■ DATASET:
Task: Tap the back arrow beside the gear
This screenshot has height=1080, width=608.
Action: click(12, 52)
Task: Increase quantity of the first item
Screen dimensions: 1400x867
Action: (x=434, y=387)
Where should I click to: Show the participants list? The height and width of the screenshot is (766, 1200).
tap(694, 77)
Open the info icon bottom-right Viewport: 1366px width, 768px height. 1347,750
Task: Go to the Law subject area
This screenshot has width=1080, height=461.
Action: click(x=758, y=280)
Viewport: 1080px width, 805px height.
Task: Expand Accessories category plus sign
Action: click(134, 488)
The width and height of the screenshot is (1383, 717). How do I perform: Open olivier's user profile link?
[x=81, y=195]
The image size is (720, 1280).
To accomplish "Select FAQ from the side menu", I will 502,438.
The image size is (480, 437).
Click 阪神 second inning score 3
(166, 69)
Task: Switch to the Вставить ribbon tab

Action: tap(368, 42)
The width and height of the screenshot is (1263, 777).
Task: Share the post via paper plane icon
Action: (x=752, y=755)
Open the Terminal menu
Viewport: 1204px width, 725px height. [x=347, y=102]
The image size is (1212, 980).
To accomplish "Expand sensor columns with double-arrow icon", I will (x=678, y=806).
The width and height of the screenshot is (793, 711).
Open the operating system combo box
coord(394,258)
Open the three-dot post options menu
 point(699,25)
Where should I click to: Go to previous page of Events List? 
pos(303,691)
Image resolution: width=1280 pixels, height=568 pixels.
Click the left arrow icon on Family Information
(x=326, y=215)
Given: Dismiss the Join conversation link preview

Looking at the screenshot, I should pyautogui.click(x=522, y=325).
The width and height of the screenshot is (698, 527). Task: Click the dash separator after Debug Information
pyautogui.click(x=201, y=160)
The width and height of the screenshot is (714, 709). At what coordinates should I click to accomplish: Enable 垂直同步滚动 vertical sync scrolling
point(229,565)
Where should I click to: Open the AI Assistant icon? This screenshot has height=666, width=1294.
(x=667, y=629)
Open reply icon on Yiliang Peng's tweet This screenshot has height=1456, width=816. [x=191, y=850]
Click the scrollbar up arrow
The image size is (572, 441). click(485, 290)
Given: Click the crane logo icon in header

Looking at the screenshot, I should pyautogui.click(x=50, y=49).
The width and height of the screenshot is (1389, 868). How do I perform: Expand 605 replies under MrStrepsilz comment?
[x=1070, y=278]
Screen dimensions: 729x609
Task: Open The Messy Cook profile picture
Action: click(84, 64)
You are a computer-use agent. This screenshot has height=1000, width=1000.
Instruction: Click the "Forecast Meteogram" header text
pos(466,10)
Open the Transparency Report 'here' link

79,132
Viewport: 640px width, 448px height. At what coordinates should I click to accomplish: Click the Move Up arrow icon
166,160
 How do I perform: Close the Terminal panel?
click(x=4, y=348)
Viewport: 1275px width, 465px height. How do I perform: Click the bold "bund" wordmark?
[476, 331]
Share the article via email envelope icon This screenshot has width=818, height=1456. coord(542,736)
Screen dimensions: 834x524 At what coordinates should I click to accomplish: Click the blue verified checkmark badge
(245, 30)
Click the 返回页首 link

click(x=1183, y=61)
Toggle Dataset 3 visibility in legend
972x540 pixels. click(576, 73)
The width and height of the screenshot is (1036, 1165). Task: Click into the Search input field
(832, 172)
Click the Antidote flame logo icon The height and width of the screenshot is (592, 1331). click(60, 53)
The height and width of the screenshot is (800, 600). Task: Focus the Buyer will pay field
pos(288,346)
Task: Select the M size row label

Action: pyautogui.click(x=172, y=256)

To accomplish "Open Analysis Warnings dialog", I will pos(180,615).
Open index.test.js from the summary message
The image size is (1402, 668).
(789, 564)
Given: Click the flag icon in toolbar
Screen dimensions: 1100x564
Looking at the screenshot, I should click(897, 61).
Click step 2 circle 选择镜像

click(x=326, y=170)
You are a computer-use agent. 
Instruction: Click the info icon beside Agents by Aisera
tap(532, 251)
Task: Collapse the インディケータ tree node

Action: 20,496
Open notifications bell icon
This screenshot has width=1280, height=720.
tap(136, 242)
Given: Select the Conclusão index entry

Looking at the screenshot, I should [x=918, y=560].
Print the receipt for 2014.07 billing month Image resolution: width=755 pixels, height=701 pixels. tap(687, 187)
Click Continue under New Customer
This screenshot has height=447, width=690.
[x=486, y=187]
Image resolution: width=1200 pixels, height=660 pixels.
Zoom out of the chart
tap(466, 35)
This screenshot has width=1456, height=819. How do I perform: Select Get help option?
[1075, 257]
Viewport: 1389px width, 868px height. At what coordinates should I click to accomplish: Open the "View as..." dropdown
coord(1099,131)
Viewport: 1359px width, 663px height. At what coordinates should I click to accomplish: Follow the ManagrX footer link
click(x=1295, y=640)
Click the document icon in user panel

■ WHAT TO WORK ON: All of the data above should be set down word for word.

■ OUTPUT:
Task: Tap the back arrow beside the gear
This screenshot has height=1080, width=608.
Action: click(12, 52)
Task: Increase quantity of the first item
Screen dimensions: 1400x867
Action: (x=434, y=387)
Where should I click to: Show the participants list? The height and width of the screenshot is (766, 1200).
tap(694, 77)
Open the info icon bottom-right Viewport: 1366px width, 768px height. 1347,750
Task: Go to the Law subject area
This screenshot has width=1080, height=461.
Action: click(x=758, y=280)
Viewport: 1080px width, 805px height.
Task: Expand Accessories category plus sign
Action: click(134, 488)
The width and height of the screenshot is (1383, 717). How do I perform: Open olivier's user profile link?
[x=81, y=195]
The image size is (720, 1280).
To accomplish "Select FAQ from the side menu", I will 502,438.
The image size is (480, 437).
Click 阪神 second inning score 3
(166, 69)
Task: Switch to the Вставить ribbon tab

Action: tap(368, 42)
The width and height of the screenshot is (1263, 777).
Task: Share the post via paper plane icon
Action: (x=752, y=755)
Open the Terminal menu
Viewport: 1204px width, 725px height. [x=347, y=102]
The image size is (1212, 980).
To accomplish "Expand sensor columns with double-arrow icon", I will (x=678, y=806).
The width and height of the screenshot is (793, 711).
Open the operating system combo box
coord(394,258)
Open the three-dot post options menu
 point(699,25)
Where should I click to: Go to previous page of Events List? 
pos(303,691)
Image resolution: width=1280 pixels, height=568 pixels.
Click the left arrow icon on Family Information
(x=326, y=215)
Given: Dismiss the Join conversation link preview

Looking at the screenshot, I should pyautogui.click(x=522, y=325).
The width and height of the screenshot is (698, 527). Task: Click the dash separator after Debug Information
pyautogui.click(x=201, y=160)
The width and height of the screenshot is (714, 709). At what coordinates should I click to accomplish: Enable 垂直同步滚动 vertical sync scrolling
point(229,565)
Where should I click to: Open the AI Assistant icon? This screenshot has height=666, width=1294.
(x=667, y=629)
Open reply icon on Yiliang Peng's tweet This screenshot has height=1456, width=816. [x=191, y=850]
Click the scrollbar up arrow
The image size is (572, 441). click(485, 290)
Given: Click the crane logo icon in header

Looking at the screenshot, I should pyautogui.click(x=50, y=49).
The width and height of the screenshot is (1389, 868). How do I perform: Expand 605 replies under MrStrepsilz comment?
[x=1070, y=278]
Screen dimensions: 729x609
Task: Open The Messy Cook profile picture
Action: click(84, 64)
You are a computer-use agent. This screenshot has height=1000, width=1000.
Instruction: Click the "Forecast Meteogram" header text
pos(466,10)
Open the Transparency Report 'here' link

79,132
Viewport: 640px width, 448px height. At what coordinates should I click to accomplish: Click the Move Up arrow icon
166,160
 How do I perform: Close the Terminal panel?
click(x=4, y=348)
Viewport: 1275px width, 465px height. How do I perform: Click the bold "bund" wordmark?
[476, 331]
Share the article via email envelope icon This screenshot has width=818, height=1456. coord(542,736)
Screen dimensions: 834x524 At what coordinates should I click to accomplish: Click the blue verified checkmark badge
(245, 30)
Click the 返回页首 link

click(x=1183, y=61)
Toggle Dataset 3 visibility in legend
972x540 pixels. click(576, 73)
The width and height of the screenshot is (1036, 1165). Task: Click into the Search input field
(832, 172)
Click the Antidote flame logo icon The height and width of the screenshot is (592, 1331). click(60, 53)
The height and width of the screenshot is (800, 600). Task: Focus the Buyer will pay field
pos(288,346)
Task: Select the M size row label

Action: pyautogui.click(x=172, y=256)

To accomplish "Open Analysis Warnings dialog", I will pos(180,615).
Open index.test.js from the summary message
The image size is (1402, 668).
(789, 564)
Given: Click the flag icon in toolbar
Screen dimensions: 1100x564
Looking at the screenshot, I should click(897, 61).
Click step 2 circle 选择镜像

click(x=326, y=170)
You are a computer-use agent. 
Instruction: Click the info icon beside Agents by Aisera
tap(532, 251)
Task: Collapse the インディケータ tree node

Action: 20,496
Open notifications bell icon
This screenshot has width=1280, height=720.
tap(136, 242)
Given: Select the Conclusão index entry

Looking at the screenshot, I should [x=918, y=560].
Print the receipt for 2014.07 billing month Image resolution: width=755 pixels, height=701 pixels. tap(687, 187)
Click Continue under New Customer
This screenshot has height=447, width=690.
[x=486, y=187]
Image resolution: width=1200 pixels, height=660 pixels.
Zoom out of the chart
tap(466, 35)
This screenshot has width=1456, height=819. How do I perform: Select Get help option?
[1075, 257]
Viewport: 1389px width, 868px height. At what coordinates should I click to accomplish: Open the "View as..." dropdown
coord(1099,131)
Viewport: 1359px width, 663px height. At what coordinates should I click to accomplish: Follow the ManagrX footer link
click(x=1295, y=640)
Click the document icon in user panel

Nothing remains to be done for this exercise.